▶ THE TASK: Using the listing below, retype exactly the lines starting at the one with "Task: Go to the Intro tab" and ending at the one with "This screenshot has height=812, width=904.", and include both.

▶ RAW DATA:
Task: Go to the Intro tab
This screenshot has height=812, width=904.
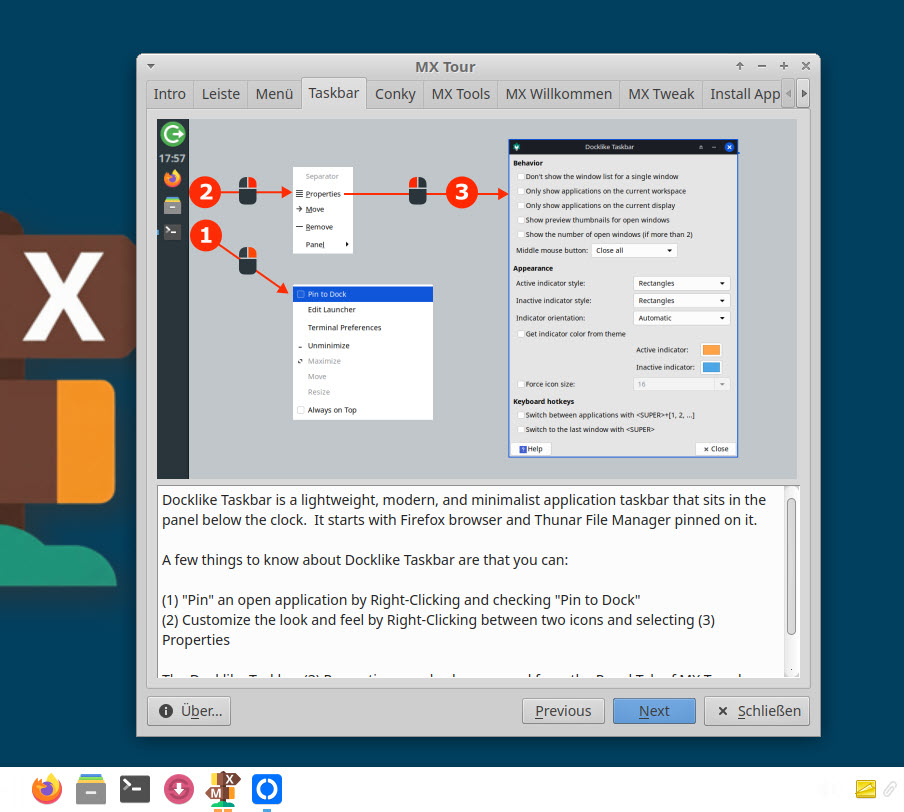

--

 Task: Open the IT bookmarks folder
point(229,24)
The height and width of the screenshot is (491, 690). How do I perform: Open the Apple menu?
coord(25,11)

▶ RESPONSE AREA:
Task: Go to the Intro tab
This screenshot has height=812, width=904.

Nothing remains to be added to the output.